[The records]

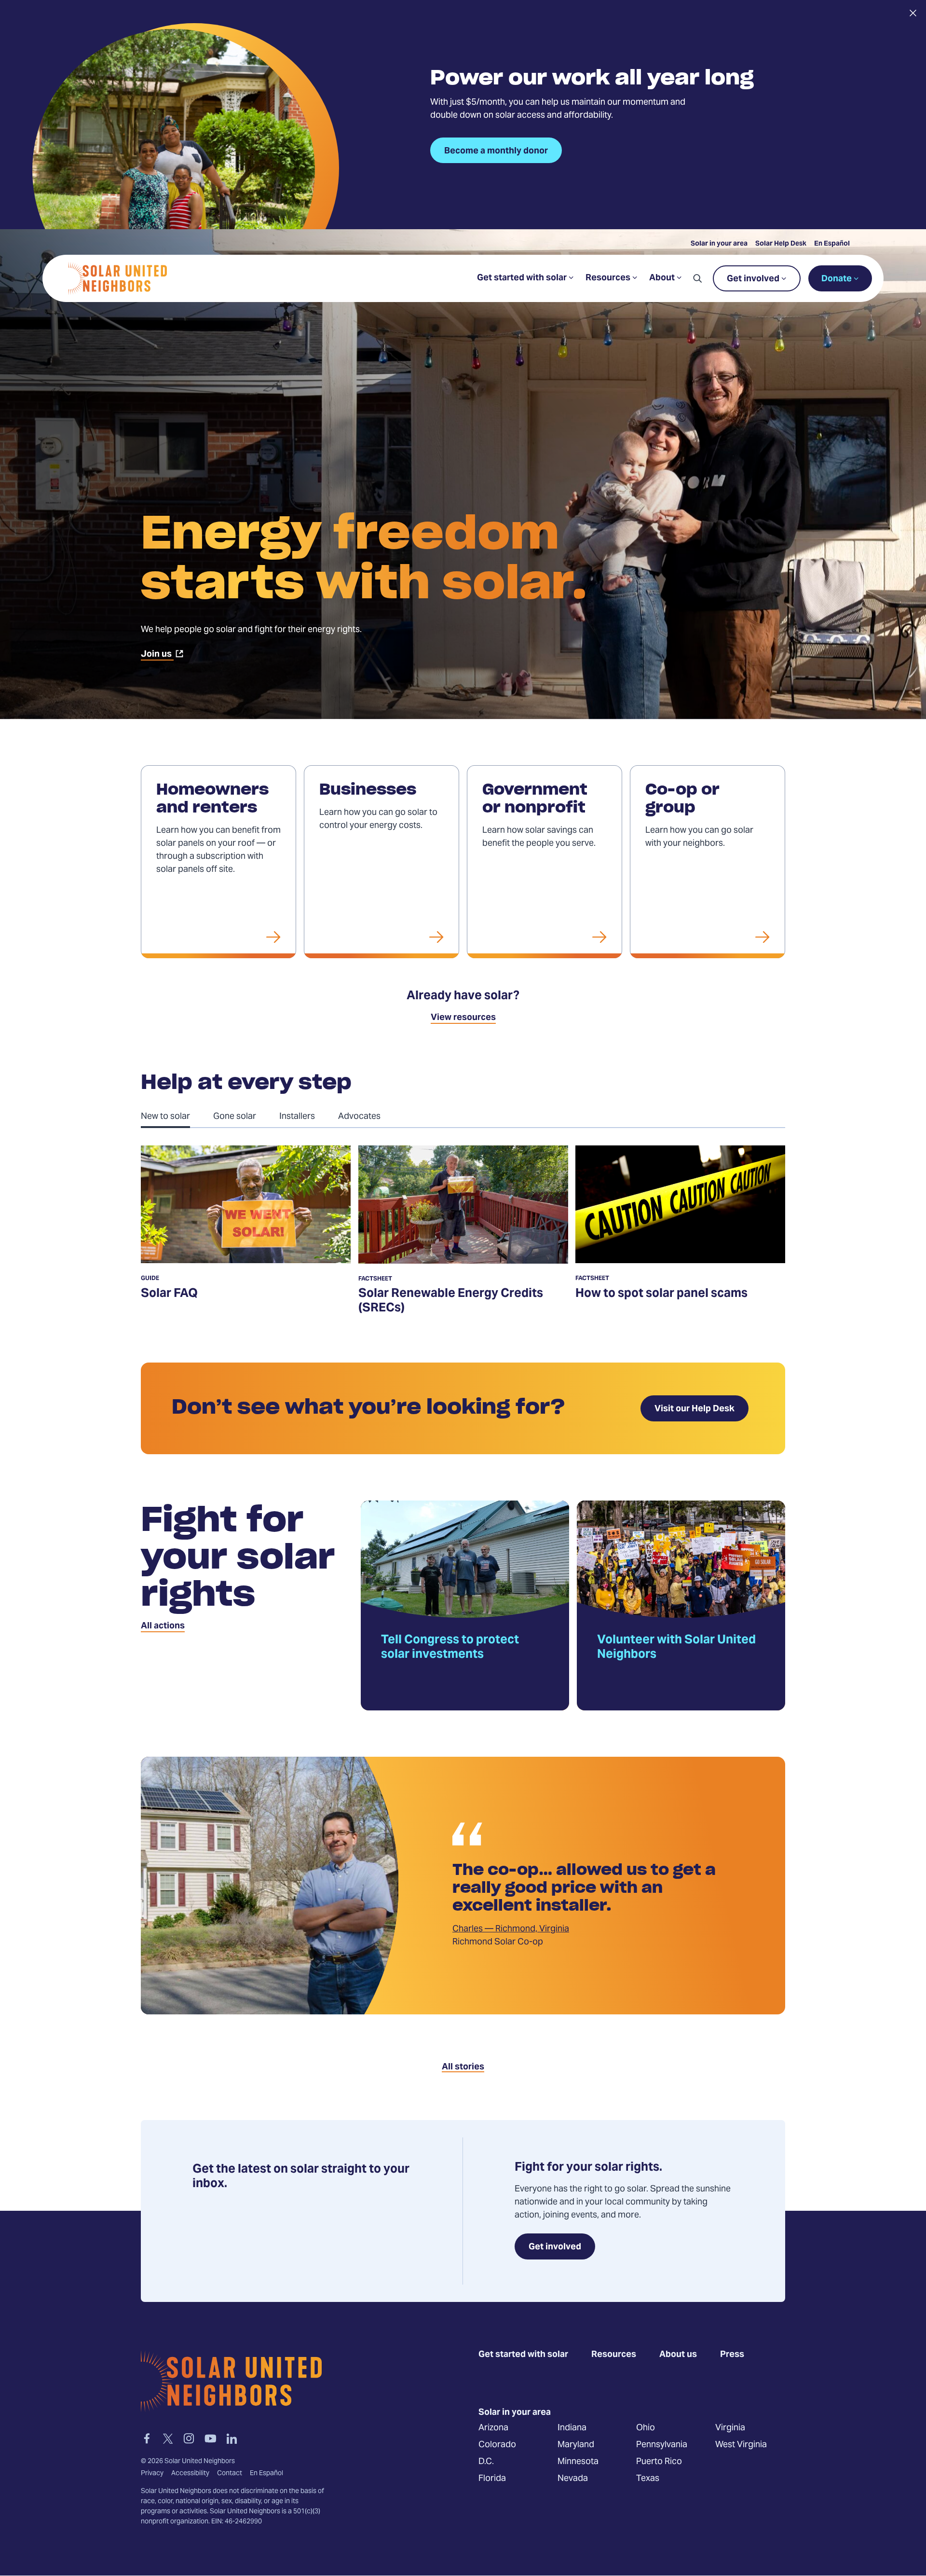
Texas (647, 2478)
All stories (463, 2067)
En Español (832, 244)
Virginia (730, 2428)
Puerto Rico (659, 2461)
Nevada (573, 2478)
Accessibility (190, 2473)
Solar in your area (719, 244)
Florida (492, 2478)
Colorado (497, 2445)
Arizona (493, 2428)
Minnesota (578, 2461)
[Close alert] (912, 13)
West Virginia (741, 2445)
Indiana (572, 2428)
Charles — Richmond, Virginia (510, 1929)
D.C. (486, 2461)
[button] (697, 278)
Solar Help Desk (780, 244)
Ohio (645, 2428)
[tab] (177, 1116)
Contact (229, 2473)
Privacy (152, 2473)
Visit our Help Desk (694, 1409)
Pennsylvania (661, 2445)
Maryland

[/The records]

- **Directions for this task**:
Collect each line of the entries that has the word "Virginia", copying it in full.

- **Worked solution**:
Virginia (730, 2428)
West Virginia (741, 2445)
Charles — Richmond, Virginia (510, 1929)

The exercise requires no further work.